On the other hand, healed plaques are considered to be a signature of prior plaque destabilization (13). Previous studies have demonstrated that healed plaques in patients with STEMI are associated with a high level of plaque vulnerability and inflammation (34,35). Cao et al (36) also reported that healed plaques are an independent predictor of side branch occlusion (OR=18.8; 95% CI, 5.1-68.8). In the present study, the TIMI 0/1 group had a higher proportion of healed structures (47.0 vs. 29.3%), indicating that the plaques in the TIMI 0/1 group were more vulnerable. The reason for this was that the combination of plaque vulnerability, local inflammation and greater plaque burden in addition to systemic inflammation may outweigh the protective mechanism of plaque healing and predispose those plaques to develop into an occlusive thrombus (13).

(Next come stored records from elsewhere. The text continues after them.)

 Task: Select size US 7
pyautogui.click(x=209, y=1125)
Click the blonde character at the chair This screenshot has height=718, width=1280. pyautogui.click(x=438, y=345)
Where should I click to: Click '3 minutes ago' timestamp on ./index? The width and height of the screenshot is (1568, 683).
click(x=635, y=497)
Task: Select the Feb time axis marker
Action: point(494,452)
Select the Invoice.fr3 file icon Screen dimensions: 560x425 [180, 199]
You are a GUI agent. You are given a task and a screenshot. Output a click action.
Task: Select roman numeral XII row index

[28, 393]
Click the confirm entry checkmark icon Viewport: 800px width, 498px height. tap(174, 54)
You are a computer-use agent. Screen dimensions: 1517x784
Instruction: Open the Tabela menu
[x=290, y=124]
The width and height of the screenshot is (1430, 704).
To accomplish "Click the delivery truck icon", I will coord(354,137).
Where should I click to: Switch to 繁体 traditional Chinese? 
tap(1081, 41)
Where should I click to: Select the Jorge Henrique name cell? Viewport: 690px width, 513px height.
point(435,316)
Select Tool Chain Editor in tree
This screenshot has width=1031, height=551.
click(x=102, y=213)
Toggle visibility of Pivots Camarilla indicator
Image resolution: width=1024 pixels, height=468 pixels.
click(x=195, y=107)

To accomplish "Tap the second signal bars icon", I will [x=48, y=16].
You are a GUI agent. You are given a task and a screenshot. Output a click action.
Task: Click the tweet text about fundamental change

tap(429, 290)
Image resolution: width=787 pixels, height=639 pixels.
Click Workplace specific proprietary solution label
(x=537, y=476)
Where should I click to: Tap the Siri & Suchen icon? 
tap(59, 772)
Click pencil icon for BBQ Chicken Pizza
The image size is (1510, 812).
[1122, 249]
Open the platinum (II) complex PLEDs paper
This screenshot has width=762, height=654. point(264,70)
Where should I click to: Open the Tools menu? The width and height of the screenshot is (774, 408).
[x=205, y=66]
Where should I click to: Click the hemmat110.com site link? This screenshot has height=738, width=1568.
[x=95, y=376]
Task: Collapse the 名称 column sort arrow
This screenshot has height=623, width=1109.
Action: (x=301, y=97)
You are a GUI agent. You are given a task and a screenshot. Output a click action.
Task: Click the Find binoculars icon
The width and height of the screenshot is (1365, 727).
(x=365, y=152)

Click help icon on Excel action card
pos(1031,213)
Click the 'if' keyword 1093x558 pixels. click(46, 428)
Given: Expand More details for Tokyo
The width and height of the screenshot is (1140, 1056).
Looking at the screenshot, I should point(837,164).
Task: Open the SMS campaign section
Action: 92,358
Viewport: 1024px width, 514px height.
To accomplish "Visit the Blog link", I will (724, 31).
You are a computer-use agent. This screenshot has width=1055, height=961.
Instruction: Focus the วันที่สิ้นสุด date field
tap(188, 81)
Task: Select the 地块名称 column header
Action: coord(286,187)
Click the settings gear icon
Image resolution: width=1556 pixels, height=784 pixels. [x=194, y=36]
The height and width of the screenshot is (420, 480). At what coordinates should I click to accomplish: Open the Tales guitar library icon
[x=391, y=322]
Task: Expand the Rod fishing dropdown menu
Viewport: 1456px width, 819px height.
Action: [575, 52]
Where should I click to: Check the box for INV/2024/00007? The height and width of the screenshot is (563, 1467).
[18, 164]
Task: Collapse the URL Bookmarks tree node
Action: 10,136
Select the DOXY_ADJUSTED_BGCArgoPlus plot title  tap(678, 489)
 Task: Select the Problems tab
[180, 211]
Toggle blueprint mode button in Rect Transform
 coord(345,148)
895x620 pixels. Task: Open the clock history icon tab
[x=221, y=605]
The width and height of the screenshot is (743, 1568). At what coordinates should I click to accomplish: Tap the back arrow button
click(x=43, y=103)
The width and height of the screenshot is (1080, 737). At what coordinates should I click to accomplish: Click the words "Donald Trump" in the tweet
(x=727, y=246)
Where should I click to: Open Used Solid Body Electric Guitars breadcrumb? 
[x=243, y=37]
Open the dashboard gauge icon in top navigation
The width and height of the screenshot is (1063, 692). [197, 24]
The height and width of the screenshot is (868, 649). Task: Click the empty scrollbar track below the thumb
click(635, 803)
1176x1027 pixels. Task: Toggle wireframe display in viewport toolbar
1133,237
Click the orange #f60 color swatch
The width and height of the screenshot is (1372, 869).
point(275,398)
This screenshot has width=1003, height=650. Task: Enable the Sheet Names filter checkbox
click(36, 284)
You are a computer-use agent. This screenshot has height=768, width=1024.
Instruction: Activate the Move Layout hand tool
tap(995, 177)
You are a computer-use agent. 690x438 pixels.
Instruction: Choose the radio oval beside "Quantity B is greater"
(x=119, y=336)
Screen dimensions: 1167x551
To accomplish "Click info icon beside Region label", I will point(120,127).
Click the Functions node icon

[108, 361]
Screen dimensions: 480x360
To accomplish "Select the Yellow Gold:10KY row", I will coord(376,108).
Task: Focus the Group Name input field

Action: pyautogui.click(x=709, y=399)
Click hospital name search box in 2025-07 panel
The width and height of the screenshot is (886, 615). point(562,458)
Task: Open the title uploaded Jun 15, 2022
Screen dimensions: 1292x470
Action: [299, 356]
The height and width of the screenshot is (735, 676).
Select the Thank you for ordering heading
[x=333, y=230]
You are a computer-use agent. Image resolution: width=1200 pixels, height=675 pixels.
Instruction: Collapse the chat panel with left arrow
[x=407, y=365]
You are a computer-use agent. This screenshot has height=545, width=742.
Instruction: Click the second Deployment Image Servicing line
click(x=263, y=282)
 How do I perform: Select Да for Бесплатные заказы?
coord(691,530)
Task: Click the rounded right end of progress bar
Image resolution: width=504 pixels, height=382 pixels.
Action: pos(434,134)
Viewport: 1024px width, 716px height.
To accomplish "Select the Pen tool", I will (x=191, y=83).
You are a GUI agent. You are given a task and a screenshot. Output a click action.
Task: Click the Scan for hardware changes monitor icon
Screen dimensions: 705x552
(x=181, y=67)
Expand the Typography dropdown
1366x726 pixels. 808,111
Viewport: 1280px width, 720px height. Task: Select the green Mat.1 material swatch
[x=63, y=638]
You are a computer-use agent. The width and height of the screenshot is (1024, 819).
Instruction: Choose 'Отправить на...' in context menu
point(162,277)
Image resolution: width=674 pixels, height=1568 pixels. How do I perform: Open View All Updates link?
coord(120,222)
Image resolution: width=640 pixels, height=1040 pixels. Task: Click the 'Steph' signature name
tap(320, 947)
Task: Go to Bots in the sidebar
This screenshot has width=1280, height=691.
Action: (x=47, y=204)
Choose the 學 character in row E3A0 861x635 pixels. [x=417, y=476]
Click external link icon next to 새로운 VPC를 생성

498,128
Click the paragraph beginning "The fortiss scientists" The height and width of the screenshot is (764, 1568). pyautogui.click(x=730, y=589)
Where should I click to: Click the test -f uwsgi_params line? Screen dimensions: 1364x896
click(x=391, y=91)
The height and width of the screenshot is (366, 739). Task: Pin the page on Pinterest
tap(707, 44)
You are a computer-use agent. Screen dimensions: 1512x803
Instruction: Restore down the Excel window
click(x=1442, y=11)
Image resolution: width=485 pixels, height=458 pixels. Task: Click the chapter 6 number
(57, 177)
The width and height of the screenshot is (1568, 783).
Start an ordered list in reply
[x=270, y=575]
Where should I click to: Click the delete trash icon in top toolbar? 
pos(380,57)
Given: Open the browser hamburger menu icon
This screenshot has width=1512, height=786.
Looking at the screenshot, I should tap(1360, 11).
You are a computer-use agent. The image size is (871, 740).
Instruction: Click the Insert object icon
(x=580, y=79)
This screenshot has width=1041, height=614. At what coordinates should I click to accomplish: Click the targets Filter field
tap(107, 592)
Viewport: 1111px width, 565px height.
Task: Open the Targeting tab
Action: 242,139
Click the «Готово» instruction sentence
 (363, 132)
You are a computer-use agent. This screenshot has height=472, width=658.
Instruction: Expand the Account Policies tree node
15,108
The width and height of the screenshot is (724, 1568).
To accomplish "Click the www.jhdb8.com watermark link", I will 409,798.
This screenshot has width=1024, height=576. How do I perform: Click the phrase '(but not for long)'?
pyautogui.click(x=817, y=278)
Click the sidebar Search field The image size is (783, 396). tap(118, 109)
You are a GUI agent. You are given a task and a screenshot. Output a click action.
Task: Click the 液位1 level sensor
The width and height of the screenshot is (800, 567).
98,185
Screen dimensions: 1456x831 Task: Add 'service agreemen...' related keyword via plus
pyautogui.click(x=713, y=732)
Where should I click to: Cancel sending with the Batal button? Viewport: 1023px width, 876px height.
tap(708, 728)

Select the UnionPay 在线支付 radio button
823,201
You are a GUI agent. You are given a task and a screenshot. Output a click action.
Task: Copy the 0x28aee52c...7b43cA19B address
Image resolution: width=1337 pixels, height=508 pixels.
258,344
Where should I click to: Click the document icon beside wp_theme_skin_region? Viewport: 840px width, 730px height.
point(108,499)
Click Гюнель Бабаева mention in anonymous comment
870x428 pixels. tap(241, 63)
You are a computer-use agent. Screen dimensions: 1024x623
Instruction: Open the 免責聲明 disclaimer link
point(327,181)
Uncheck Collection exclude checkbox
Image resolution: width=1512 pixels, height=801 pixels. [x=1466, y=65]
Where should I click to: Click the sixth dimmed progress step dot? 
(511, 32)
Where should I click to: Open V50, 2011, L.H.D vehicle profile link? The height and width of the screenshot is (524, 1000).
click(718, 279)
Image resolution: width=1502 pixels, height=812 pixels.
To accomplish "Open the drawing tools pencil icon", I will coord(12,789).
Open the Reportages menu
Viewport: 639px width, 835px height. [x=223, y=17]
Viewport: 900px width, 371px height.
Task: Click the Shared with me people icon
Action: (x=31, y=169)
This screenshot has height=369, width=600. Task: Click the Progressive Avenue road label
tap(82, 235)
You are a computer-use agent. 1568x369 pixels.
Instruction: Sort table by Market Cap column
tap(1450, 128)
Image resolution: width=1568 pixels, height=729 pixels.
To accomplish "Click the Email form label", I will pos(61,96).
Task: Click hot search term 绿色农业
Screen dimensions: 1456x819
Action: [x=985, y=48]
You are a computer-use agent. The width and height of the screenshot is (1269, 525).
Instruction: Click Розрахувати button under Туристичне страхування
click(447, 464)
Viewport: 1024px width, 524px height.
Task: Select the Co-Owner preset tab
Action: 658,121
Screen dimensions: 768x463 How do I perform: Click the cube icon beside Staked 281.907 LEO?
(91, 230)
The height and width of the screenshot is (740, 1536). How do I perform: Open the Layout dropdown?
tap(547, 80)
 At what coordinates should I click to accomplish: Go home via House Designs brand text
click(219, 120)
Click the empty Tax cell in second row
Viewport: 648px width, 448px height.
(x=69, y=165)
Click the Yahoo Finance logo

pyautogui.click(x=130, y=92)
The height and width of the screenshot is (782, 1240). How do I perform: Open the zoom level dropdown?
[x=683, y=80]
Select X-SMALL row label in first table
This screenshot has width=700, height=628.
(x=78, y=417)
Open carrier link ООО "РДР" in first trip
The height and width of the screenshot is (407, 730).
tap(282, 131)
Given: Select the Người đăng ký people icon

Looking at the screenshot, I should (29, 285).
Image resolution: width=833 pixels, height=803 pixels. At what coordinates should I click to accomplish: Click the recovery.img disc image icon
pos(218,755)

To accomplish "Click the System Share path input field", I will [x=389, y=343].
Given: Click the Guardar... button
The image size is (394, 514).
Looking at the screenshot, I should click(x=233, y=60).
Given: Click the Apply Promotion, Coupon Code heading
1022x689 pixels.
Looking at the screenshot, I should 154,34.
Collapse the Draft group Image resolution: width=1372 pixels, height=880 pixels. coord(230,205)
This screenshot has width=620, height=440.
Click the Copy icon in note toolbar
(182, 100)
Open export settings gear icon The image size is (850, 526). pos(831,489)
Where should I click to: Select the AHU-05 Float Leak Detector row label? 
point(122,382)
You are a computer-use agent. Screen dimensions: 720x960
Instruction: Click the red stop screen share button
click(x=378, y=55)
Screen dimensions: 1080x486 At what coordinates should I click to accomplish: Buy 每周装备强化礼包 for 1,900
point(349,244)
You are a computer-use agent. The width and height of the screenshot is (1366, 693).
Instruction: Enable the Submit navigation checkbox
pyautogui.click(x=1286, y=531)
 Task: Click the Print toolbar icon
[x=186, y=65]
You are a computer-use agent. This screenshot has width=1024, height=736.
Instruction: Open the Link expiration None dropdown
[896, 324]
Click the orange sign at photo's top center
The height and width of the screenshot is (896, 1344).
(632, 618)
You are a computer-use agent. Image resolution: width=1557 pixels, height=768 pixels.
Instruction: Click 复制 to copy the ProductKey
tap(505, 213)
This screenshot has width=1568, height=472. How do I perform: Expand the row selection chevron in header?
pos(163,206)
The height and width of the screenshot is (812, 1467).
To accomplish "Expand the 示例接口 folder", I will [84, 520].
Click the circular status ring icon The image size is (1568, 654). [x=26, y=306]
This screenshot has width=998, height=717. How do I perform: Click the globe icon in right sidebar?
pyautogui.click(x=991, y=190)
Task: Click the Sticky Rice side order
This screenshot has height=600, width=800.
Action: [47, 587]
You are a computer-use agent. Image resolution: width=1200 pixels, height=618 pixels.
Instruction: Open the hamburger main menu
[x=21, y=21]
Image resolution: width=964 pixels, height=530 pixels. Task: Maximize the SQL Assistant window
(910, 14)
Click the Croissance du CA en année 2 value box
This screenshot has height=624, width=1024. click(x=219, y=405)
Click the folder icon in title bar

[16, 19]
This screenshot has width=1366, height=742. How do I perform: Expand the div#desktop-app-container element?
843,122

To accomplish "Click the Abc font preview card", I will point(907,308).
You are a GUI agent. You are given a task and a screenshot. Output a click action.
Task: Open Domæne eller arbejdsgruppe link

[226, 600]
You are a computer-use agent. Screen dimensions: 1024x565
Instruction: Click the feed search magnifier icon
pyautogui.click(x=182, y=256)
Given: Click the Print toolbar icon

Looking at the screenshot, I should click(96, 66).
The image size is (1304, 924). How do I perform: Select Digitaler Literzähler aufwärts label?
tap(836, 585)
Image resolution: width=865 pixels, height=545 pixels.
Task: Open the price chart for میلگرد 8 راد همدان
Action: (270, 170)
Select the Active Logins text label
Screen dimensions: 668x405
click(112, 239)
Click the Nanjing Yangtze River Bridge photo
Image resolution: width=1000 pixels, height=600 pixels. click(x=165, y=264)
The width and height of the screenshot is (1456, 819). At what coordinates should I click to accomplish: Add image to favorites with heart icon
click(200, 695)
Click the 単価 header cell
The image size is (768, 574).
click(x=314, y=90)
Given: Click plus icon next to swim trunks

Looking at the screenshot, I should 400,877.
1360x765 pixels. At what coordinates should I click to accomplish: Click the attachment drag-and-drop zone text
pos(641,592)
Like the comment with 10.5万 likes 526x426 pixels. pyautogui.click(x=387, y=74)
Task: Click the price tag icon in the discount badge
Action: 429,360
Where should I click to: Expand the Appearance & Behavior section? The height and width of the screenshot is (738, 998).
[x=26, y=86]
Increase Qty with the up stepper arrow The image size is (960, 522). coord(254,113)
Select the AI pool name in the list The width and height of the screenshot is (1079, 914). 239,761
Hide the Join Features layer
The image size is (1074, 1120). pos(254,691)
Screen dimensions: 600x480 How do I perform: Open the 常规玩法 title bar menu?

The present study has several limitations. First, this is a single-center retrospective analysis with a relatively small sample. Second, a small fraction of patients with STEMI enrolled during the study were excluded, and selection bias may have affected the results. Third, for patients with STEMI with a TIMI grade 0, thrombus aspiration must be performed to achieve blood perfusion, and the mechanical damage may alter the morphological characteristics of the underlying plaque in these patients. Fourth, coronary thrombus burden may affect OCT assessment of vulnerable plaque characteristics; the present study therefore excluded patients with a large thrombus burden. Fifth, due to the physical characteristics of near-infrared light in OCT technology, its relatively shallow penetration depth and fast attenuation limits the ability to detect the fine structure of plaque. Therefore, the results of this study still need to be confirmed by large-scale multicenter studies.
In conclusion, the present study revealed that the morphological characteristics of culprit coronary plaques (lipid plaque, lipid length, maximum lipid arc, lipid index, TCFA, maximum CSA of plaque rupture, healed plaque) are significantly associated with poor initial TIMI blood flow before PCI in patients with STEMI. Preoperative TIMI blood flow is important for patients with STEMI, therefore, systematic evaluation of the plaque morphological characteristics in patients with STEMI may contribute to early diagnosis and effective intervention, and subsequently reduce the occurrence of adverse cardiovascular events.
Acknowledgements
Not applicable.
Funding
Funding: This work was supported by the Key Science and Technology Program of Henan Province (grant no. 122102310068).
Availability of data and materials
The datasets used and/or analyzed during the current study are available from the corresponding author on reasonable request.
Authors' contributions
HS and YC conceived and designed the study. SD, HY and SC collected data. HS, SD, HY and SC analyzed and interpreted the data. HS and SD drafted the manuscript. YC, HY and SC reviewed the manuscript. HS and YC confirm the authenticity of all the raw data. All authors read and approved the final manuscript.
Ethics approval and consent to participate
The present study was approved by the Ethics Committee of the Henan Provincial People's Hospital (approval no. HNSRMYY-2017-47), and written informed consent for research purposes was obtained from all patients at admission.
Patient consent for publication
Not applicable.
Competing interest.
The authors declare that they have no competing interests.